_EXERCISE DESCRIPTION:_ Once the records have been read, set every one down as it stands.

Saved data entries:
* * *

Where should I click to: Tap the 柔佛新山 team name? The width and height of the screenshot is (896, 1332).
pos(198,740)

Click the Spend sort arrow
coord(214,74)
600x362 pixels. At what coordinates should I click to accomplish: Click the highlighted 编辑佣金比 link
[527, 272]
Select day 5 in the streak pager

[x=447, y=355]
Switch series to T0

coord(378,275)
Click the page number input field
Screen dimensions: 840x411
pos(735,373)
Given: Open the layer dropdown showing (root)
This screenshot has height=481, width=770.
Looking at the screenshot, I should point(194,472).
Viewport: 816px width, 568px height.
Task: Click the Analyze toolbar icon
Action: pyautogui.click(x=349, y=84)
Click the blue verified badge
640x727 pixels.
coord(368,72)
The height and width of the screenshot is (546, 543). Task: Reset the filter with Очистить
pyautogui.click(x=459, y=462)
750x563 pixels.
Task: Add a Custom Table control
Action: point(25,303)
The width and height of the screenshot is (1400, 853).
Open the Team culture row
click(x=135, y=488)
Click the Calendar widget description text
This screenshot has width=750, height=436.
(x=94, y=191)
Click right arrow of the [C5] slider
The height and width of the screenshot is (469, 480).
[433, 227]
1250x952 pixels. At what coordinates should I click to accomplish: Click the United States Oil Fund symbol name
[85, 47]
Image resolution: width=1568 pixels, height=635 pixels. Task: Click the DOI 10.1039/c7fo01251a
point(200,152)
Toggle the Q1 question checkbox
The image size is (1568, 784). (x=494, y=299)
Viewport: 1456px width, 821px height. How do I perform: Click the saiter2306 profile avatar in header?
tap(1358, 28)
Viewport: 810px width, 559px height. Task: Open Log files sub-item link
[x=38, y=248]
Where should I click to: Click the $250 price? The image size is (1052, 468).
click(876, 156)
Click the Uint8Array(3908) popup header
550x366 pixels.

* * *

_ANSWER TO THE EXERCISE:_
Where should I click to: Tap the 柔佛新山 team name? The width and height of the screenshot is (896, 1332).
pos(198,740)

Click the Spend sort arrow
coord(214,74)
600x362 pixels. At what coordinates should I click to accomplish: Click the highlighted 编辑佣金比 link
[527, 272]
Select day 5 in the streak pager

[x=447, y=355]
Switch series to T0

coord(378,275)
Click the page number input field
Screen dimensions: 840x411
pos(735,373)
Given: Open the layer dropdown showing (root)
This screenshot has height=481, width=770.
Looking at the screenshot, I should point(194,472).
Viewport: 816px width, 568px height.
Task: Click the Analyze toolbar icon
Action: pyautogui.click(x=349, y=84)
Click the blue verified badge
640x727 pixels.
coord(368,72)
The height and width of the screenshot is (546, 543). Task: Reset the filter with Очистить
pyautogui.click(x=459, y=462)
750x563 pixels.
Task: Add a Custom Table control
Action: point(25,303)
The width and height of the screenshot is (1400, 853).
Open the Team culture row
click(x=135, y=488)
Click the Calendar widget description text
This screenshot has width=750, height=436.
(x=94, y=191)
Click right arrow of the [C5] slider
The height and width of the screenshot is (469, 480).
[433, 227]
1250x952 pixels. At what coordinates should I click to accomplish: Click the United States Oil Fund symbol name
[85, 47]
Image resolution: width=1568 pixels, height=635 pixels. Task: Click the DOI 10.1039/c7fo01251a
point(200,152)
Toggle the Q1 question checkbox
The image size is (1568, 784). (x=494, y=299)
Viewport: 1456px width, 821px height. How do I perform: Click the saiter2306 profile avatar in header?
tap(1358, 28)
Viewport: 810px width, 559px height. Task: Open Log files sub-item link
[x=38, y=248]
Where should I click to: Click the $250 price? The image size is (1052, 468).
click(876, 156)
Click the Uint8Array(3908) popup header
550x366 pixels.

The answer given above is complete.